#### [Data for analysis]
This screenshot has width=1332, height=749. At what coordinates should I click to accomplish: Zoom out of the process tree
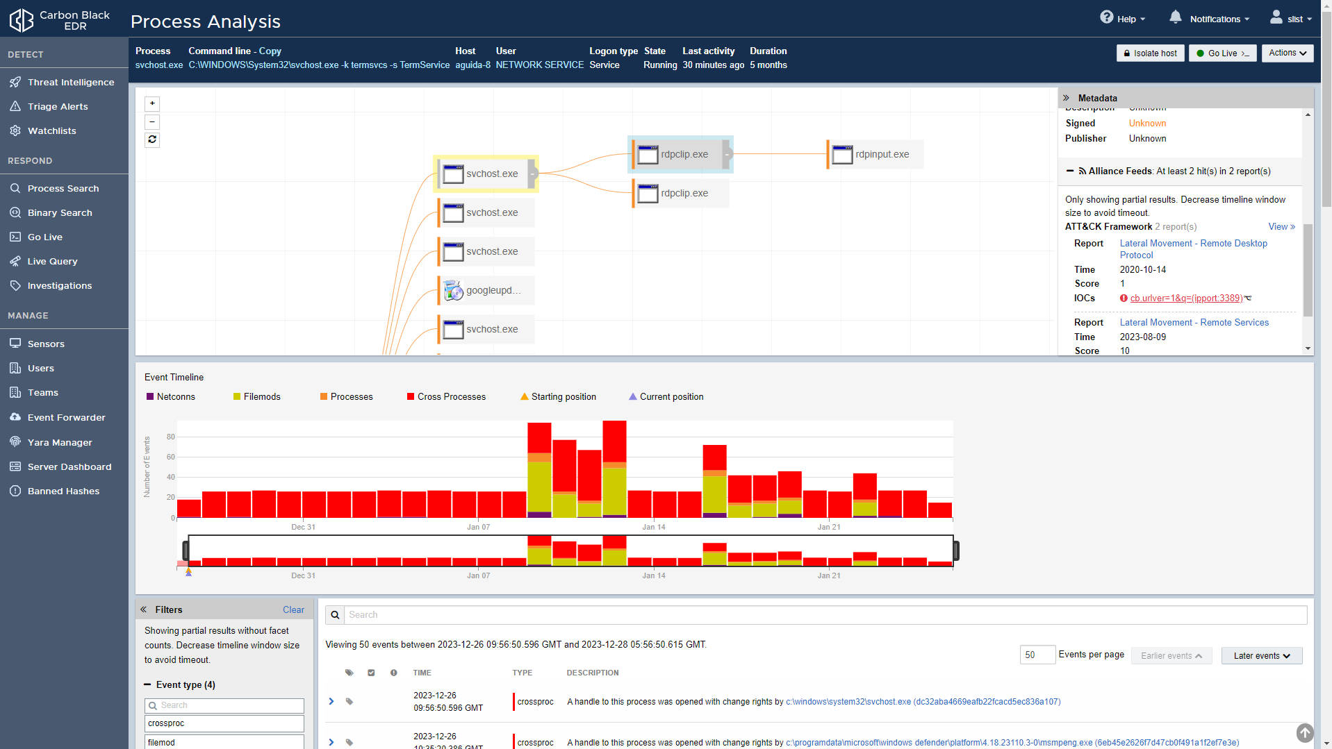pyautogui.click(x=152, y=121)
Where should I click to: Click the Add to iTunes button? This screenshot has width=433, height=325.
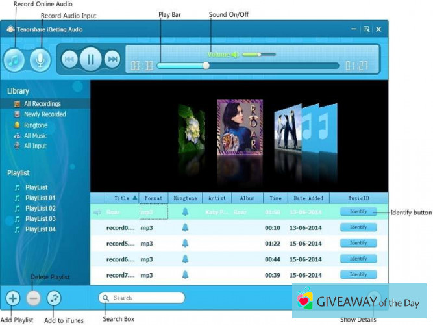(55, 298)
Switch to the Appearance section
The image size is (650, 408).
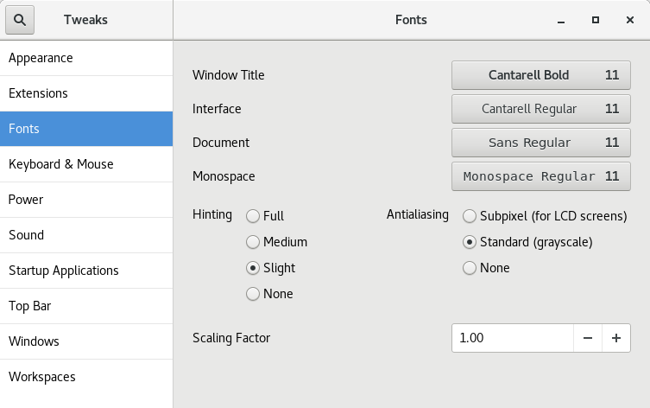pyautogui.click(x=86, y=58)
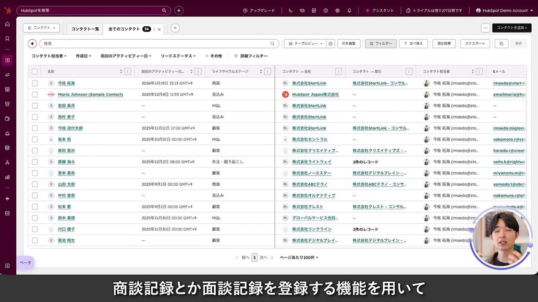Click the HubSpot logo in the sidebar
The height and width of the screenshot is (302, 538).
(7, 10)
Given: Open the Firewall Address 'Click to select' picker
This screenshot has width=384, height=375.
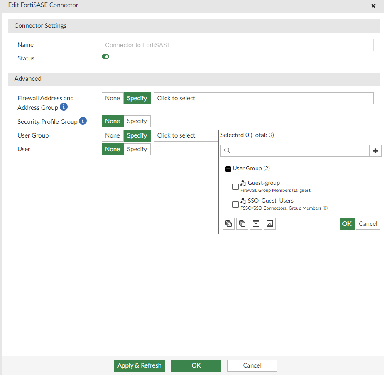Looking at the screenshot, I should tap(264, 98).
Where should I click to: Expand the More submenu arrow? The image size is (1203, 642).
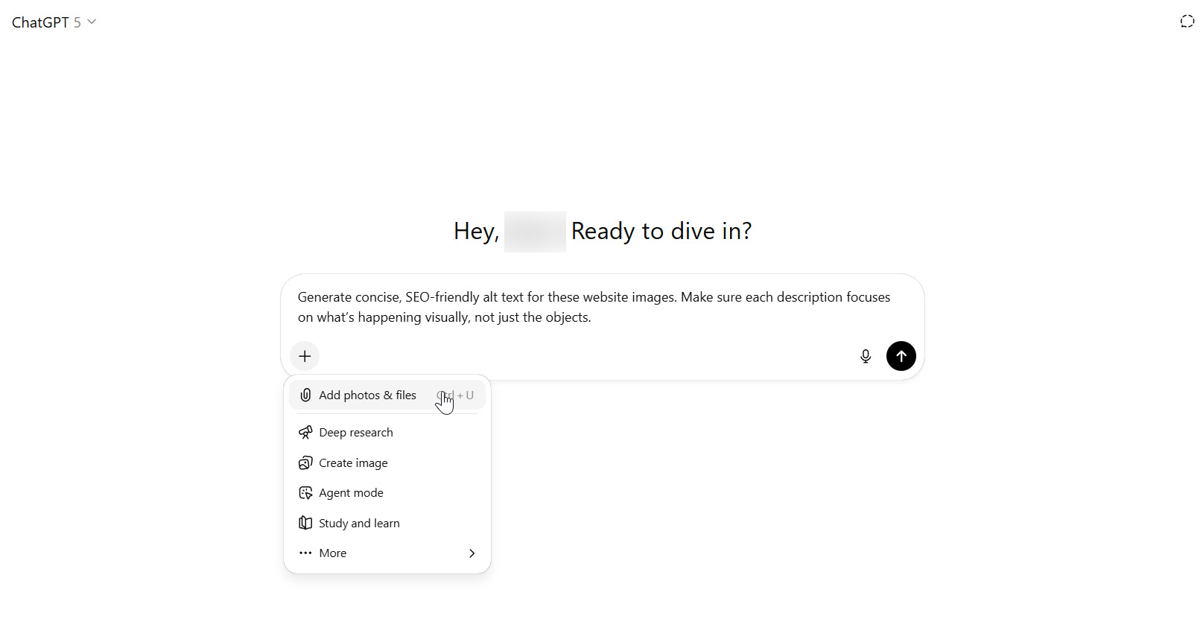tap(472, 553)
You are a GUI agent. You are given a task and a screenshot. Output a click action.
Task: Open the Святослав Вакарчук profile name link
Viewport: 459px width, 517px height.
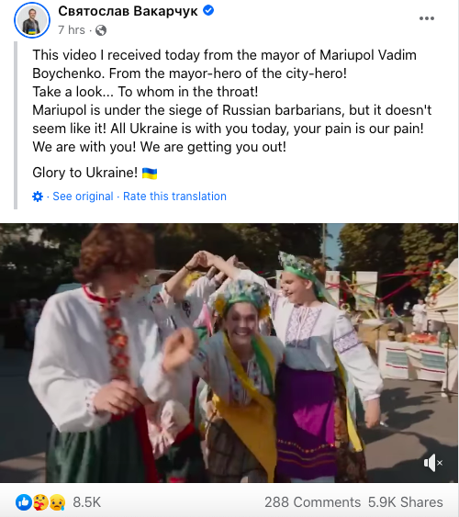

#### [Problem details]
Output the complete listing exactly. Pictures stay out.

#### [Response]
This screenshot has width=1332, height=749. At what coordinates should I click to accomplish: Zoom out of the process tree
pyautogui.click(x=152, y=121)
Where should I click to: Click the Add to iTunes button? This screenshot has width=433, height=325.
(55, 298)
Switch to the Appearance section
The image size is (650, 408).
pyautogui.click(x=86, y=58)
Click the HubSpot logo in the sidebar
The height and width of the screenshot is (302, 538).
(7, 10)
Given: Open the Firewall Address 'Click to select' picker
This screenshot has width=384, height=375.
Looking at the screenshot, I should tap(264, 98).
Where should I click to: Expand the More submenu arrow? The image size is (1203, 642).
tap(472, 553)
You are a GUI agent. You are given a task and a screenshot. Output a click action.
Task: Open the Святослав Вакарчук profile name link
Viewport: 459px width, 517px height.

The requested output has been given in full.